**DATA FOR THIS EXERCISE**
*** Begin section ***
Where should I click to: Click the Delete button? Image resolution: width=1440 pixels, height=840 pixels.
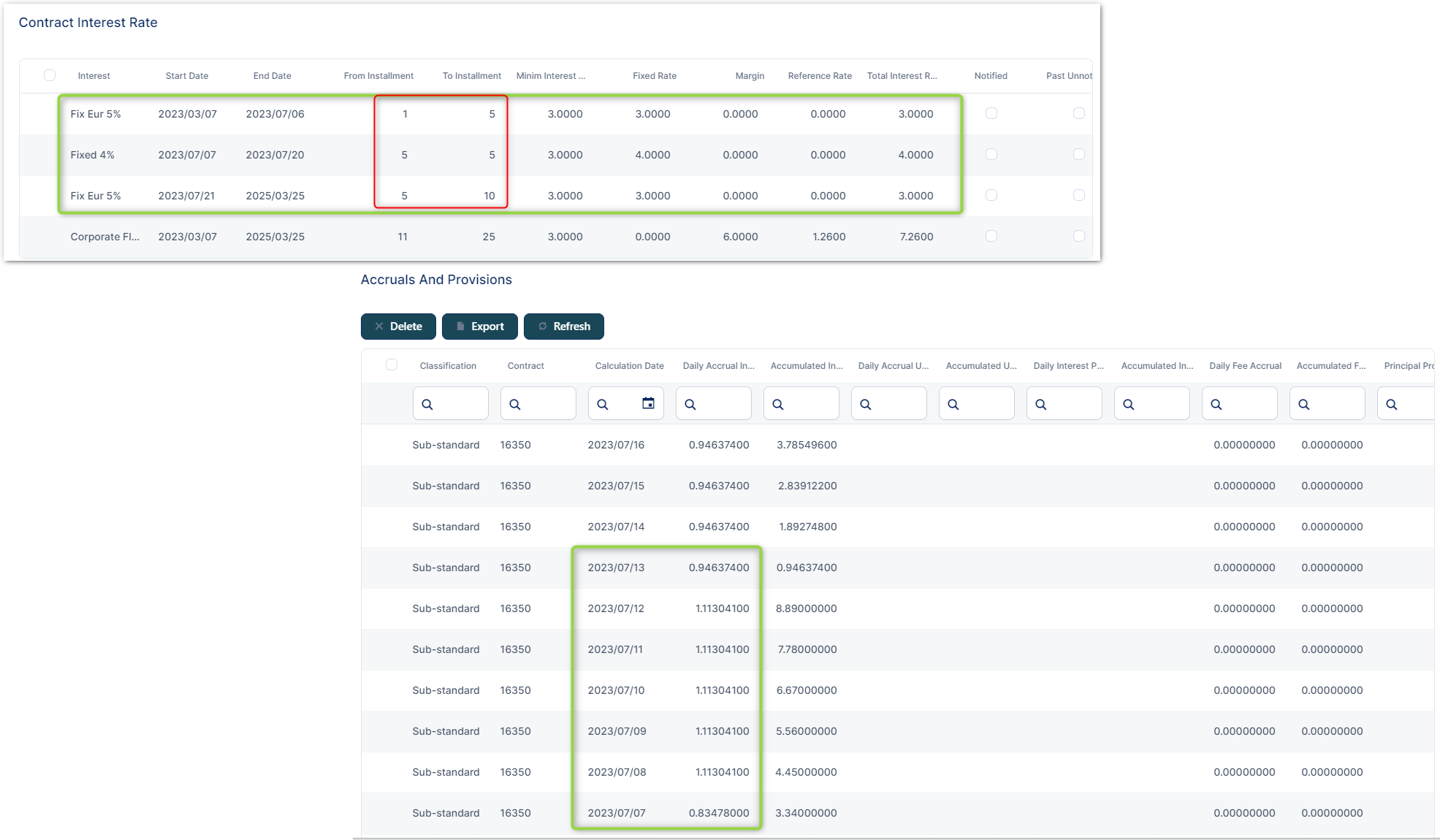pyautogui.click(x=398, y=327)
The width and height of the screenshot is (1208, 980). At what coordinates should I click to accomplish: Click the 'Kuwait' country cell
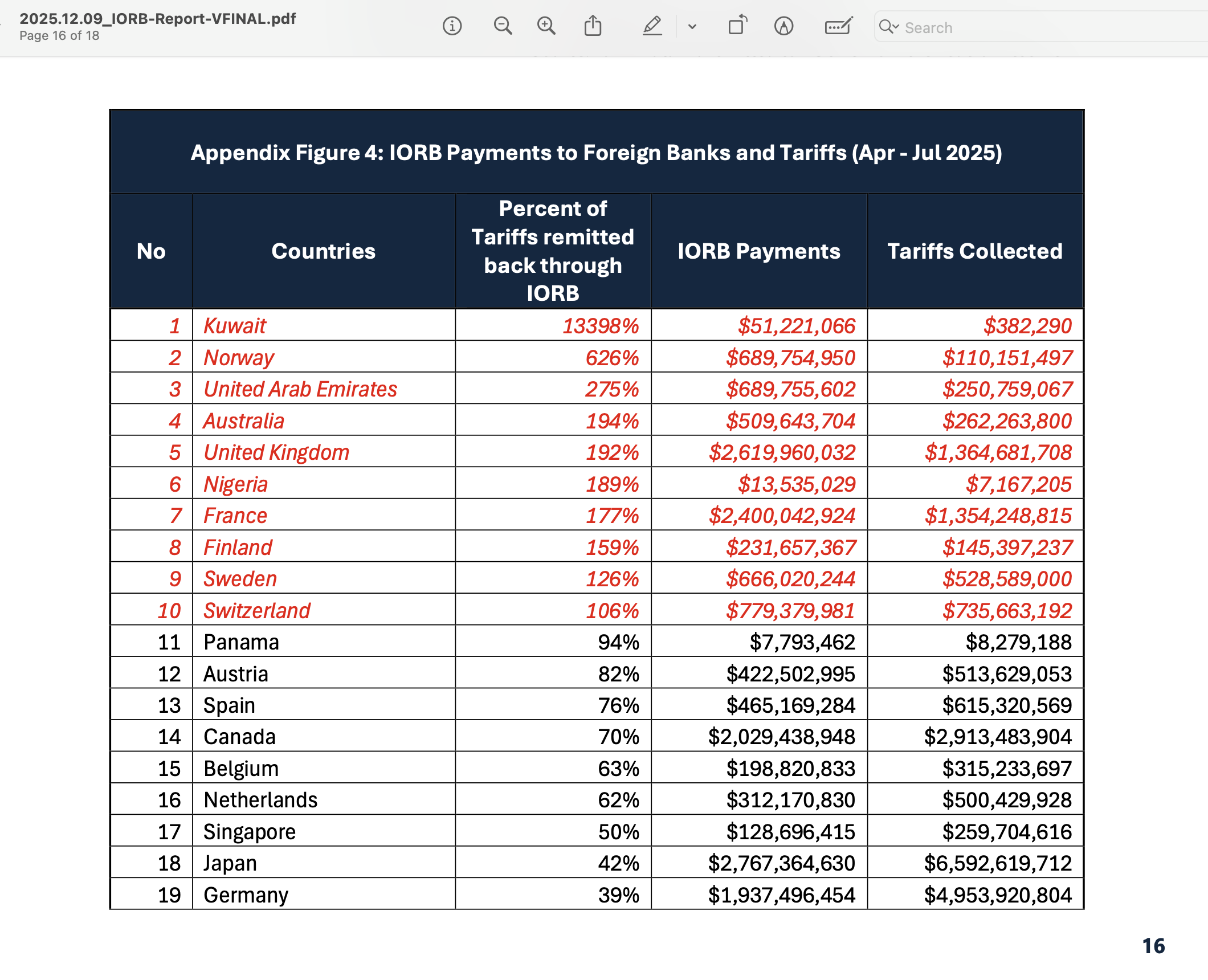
*** End section ***
*** Begin section ***
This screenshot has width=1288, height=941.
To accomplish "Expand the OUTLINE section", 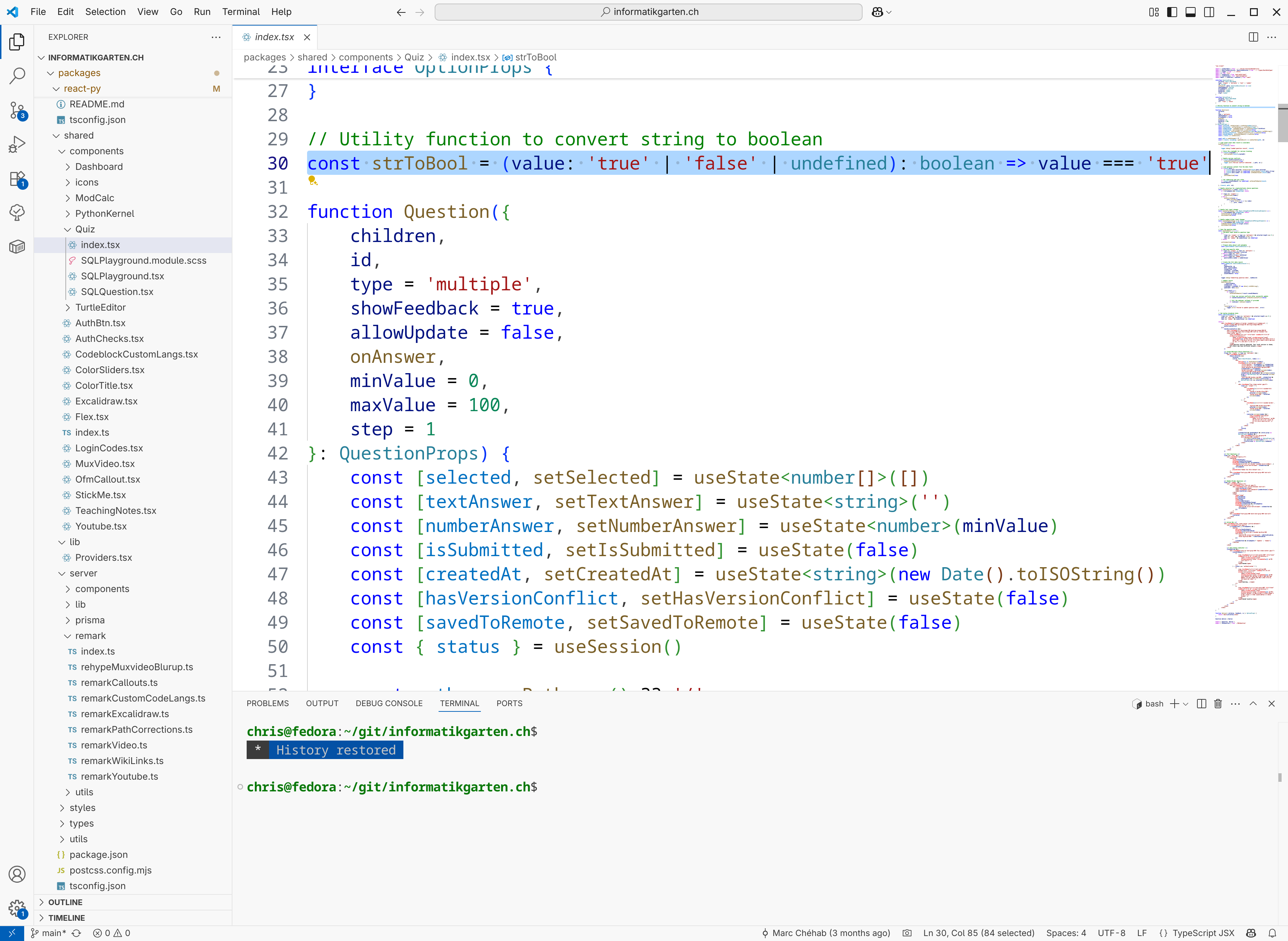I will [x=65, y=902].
*** End section ***
*** Begin section ***
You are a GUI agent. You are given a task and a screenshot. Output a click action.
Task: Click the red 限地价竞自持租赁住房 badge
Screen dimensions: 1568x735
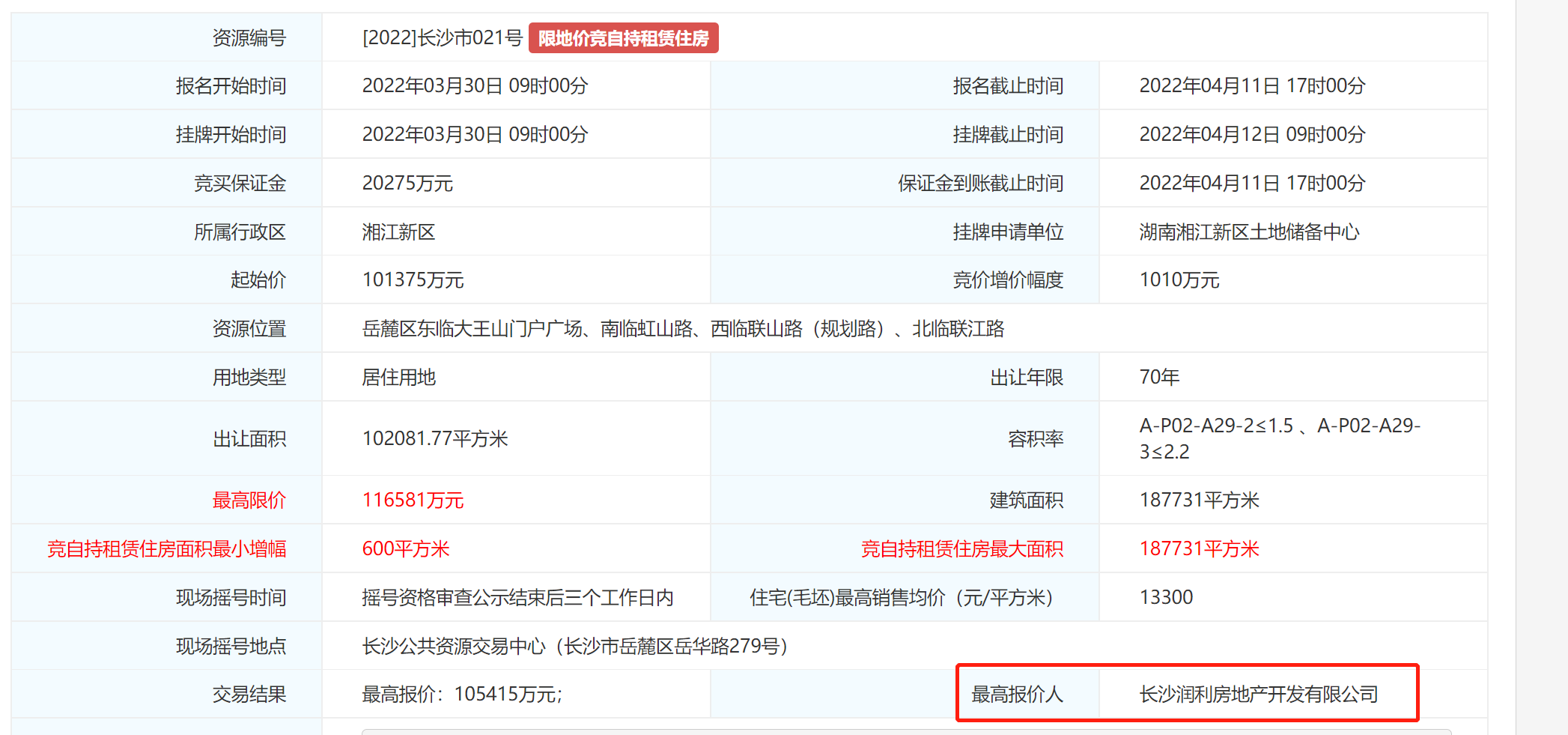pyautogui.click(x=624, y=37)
*** End section ***
**EXERCISE DETAILS**
Find where the line with "Where should I" sits in the material above and where the line with "The width and" sits. Set down exactly the lines from the first to the second, both included and nothing else, without pictures.

**ANSWER FOR THE TASK**
Where should I click to: Click the Delete button? Image resolution: width=1440 pixels, height=840 pixels.
pyautogui.click(x=398, y=327)
The width and height of the screenshot is (1208, 980). At what coordinates should I click to accomplish: Click the 'Kuwait' country cell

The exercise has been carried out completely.